>> Begin

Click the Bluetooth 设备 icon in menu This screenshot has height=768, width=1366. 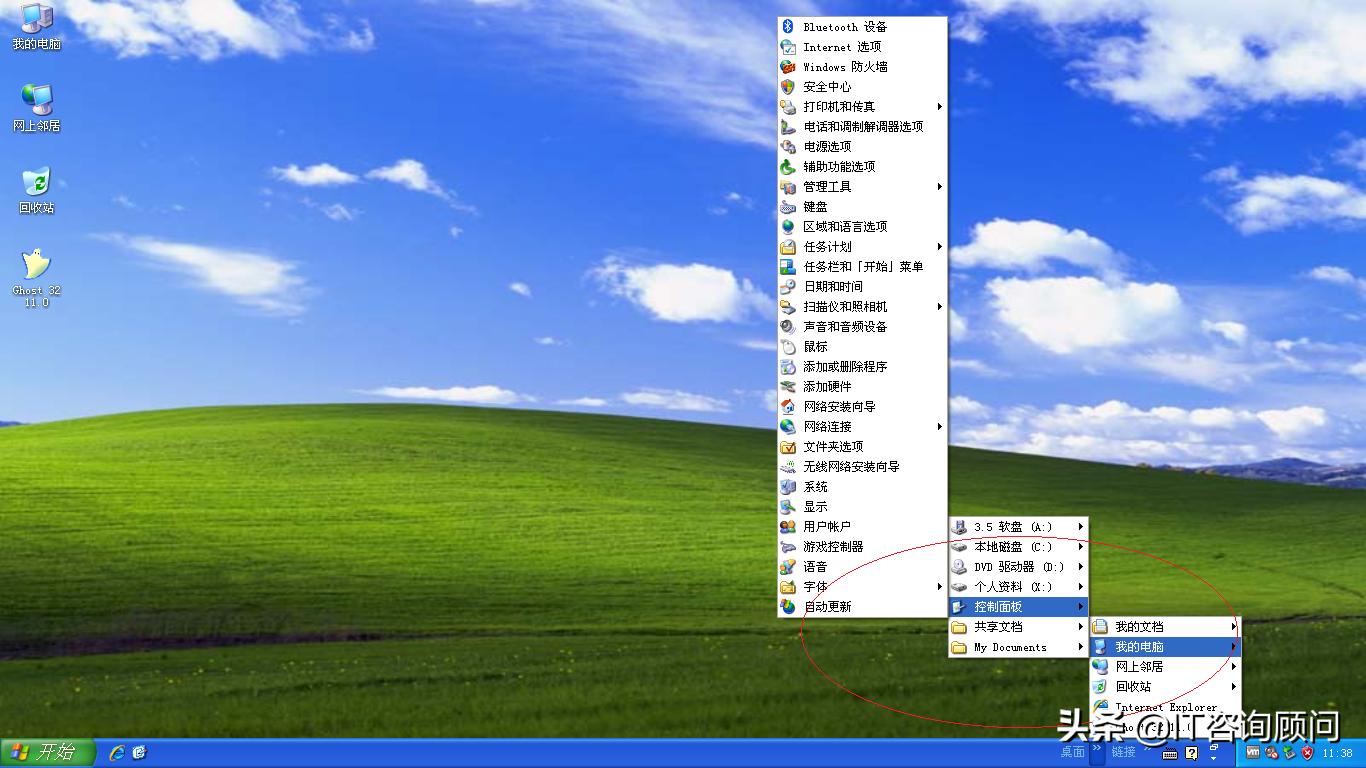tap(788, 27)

>> End
>> Begin

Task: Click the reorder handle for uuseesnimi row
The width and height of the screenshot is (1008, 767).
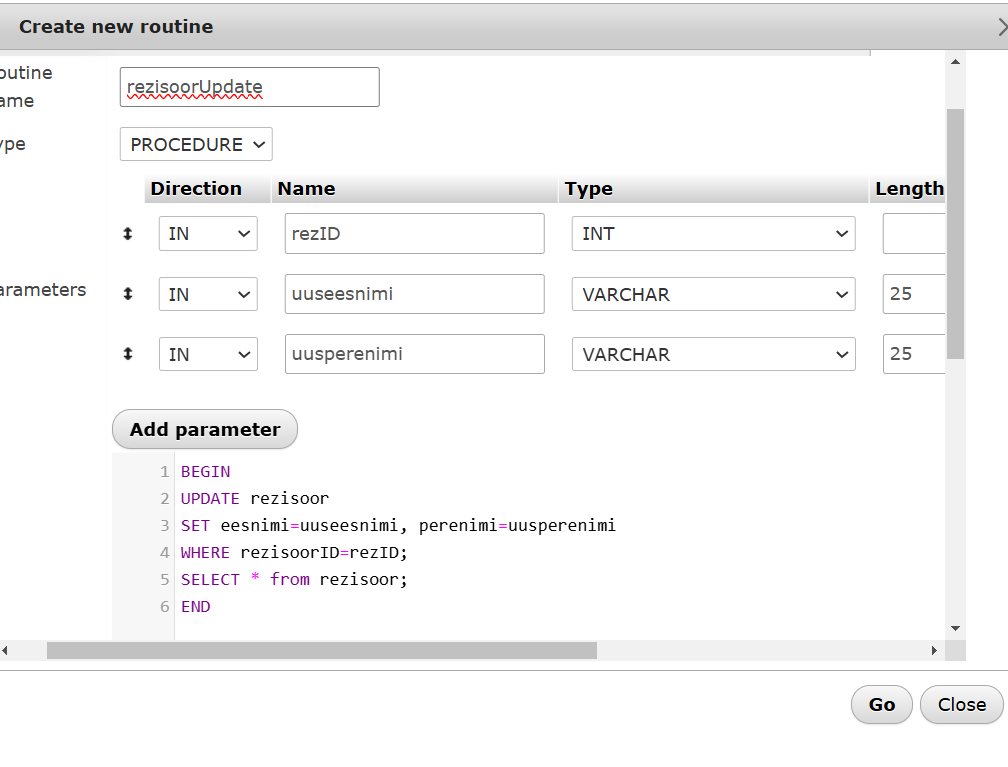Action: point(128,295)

>> End
>> Begin

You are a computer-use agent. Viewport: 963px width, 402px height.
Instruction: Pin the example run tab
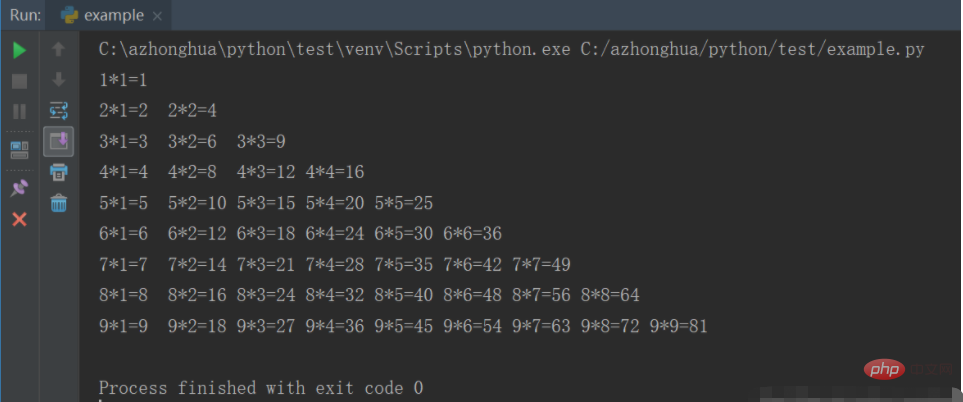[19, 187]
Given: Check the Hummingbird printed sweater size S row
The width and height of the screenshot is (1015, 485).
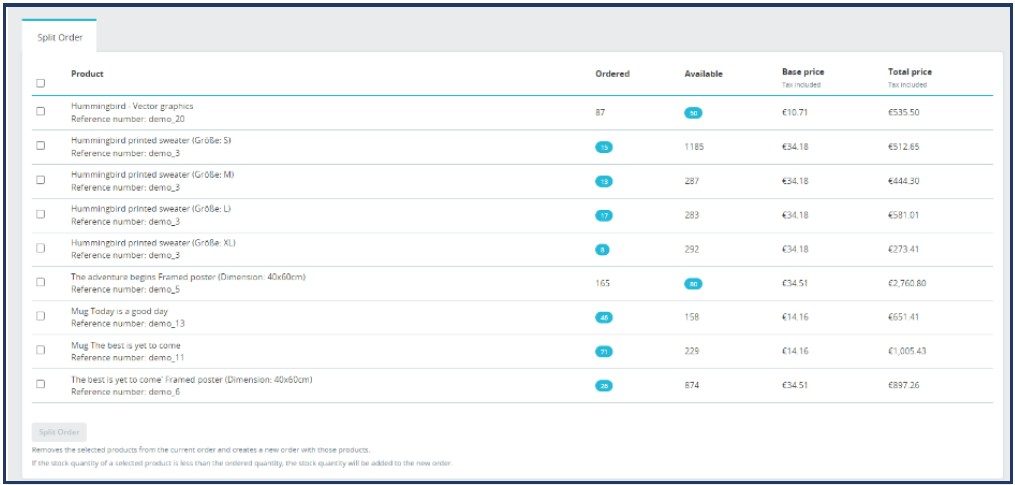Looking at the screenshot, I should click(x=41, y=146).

>> End

What you have to do: Rewrite the records from the line with "You are a computer-use" up to and including the line with "Looking at the", replacing "sweater" with "jacket" and keeping everything else the same. Leave the pictures out of your answer.

Exercise answer:
You are a computer-use agent. Viewport: 963px width, 402px height.
Instruction: Pin the example run tab
[19, 187]
Given: Check the Hummingbird printed jacket size S row
The width and height of the screenshot is (1015, 485).
Looking at the screenshot, I should click(x=41, y=146).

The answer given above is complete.